Red Dragon

It’s been awhile.  Homework usually does that, but, graduation is in a couple of weeks, so then I’ll have no excuse, right?

I participated in my college’s 21 Day Writing Challenge (writing 400 words a day for–you guessed it–21 days).  Here’s something that developed as a result…

Snow covered the countryside, where a little village—a mere gathering of half a dozen cottages—was blanketed in snow.  Men were off for firewood, and the rest of the village was silent and still, except for at one cottage at the edge of the cluster.

A dragon stood at the door to the small cottage, just feet from the bottommost step.  Its long, sharp teeth were bared, glistening like ivory when the afternoon sun glinted off them.  Its forelegs were raised, claws as long as the foot itself extended out toward the woman who stood in the doorway.  It heaved, its breath coming out in hot steam that melted the snow in front of it.

Red scales stood out from the glistening white snow as if the dragon were a ruby.  A host of colors rippled through the thin plates prismatically.  With each movement, the colors rippled and then shifted back to the ruby red.  Its long tail twitched, sending a cascade of color down to the tip of its tail, and it took a step toward the woman, a low growl escaping its mouth.

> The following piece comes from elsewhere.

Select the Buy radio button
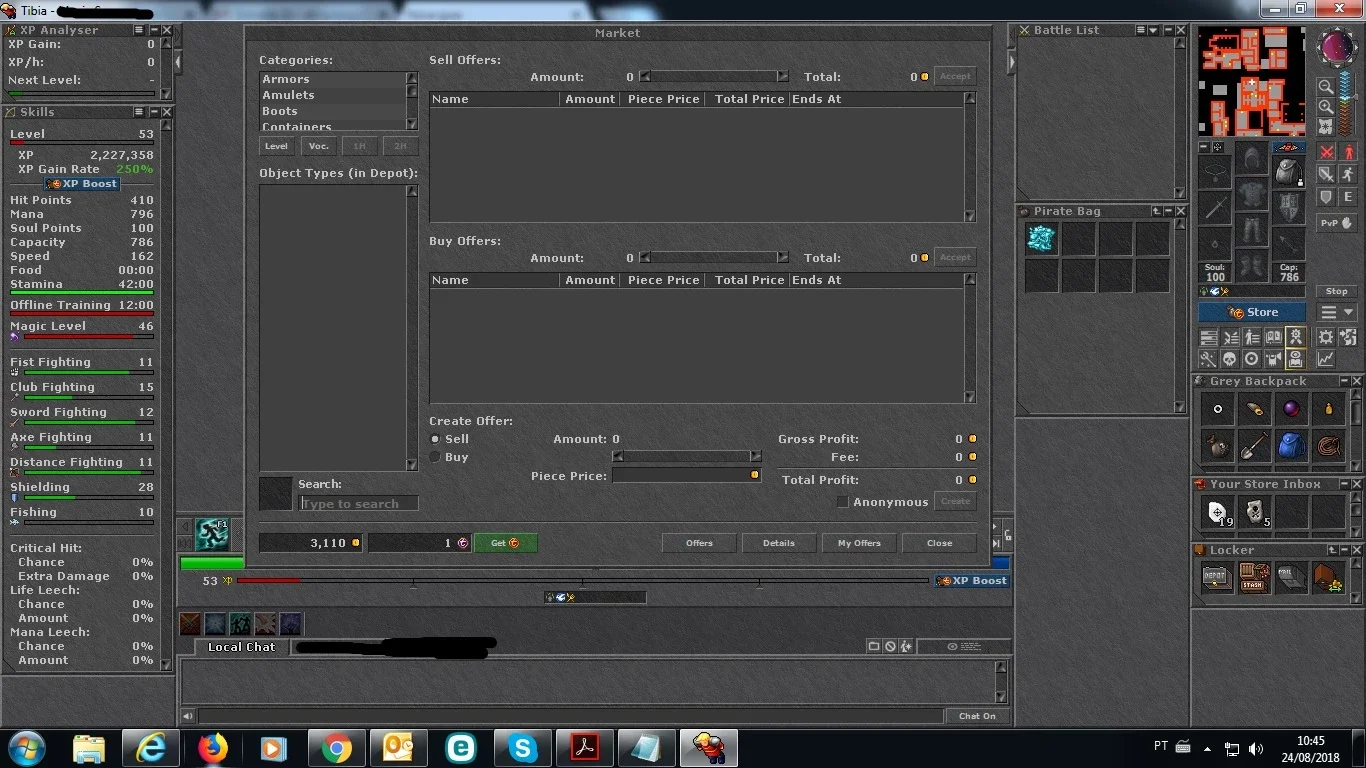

The woman started only a little, looking at the dragon in a mixture of confusion and amusement.  She leaned against the doorpost and watched it thoughtfully as it grunted and snorted.  Woman and dragon regarded each other for some time in near-silence, while off in the distance, men chopped wood for the fires of the small cluster of cottages, seemingly unaware of the exchange.  Smoothing her skirts, the woman finally started to step back into the cottage, grasping the handle of the door and beginning to pull it closed.

There was a flurry of movement outside, as the dragon beat its fragile, half-transparent wings, throwing up snow at the door.  It started forward, and the woman laughed, opening the door all the way.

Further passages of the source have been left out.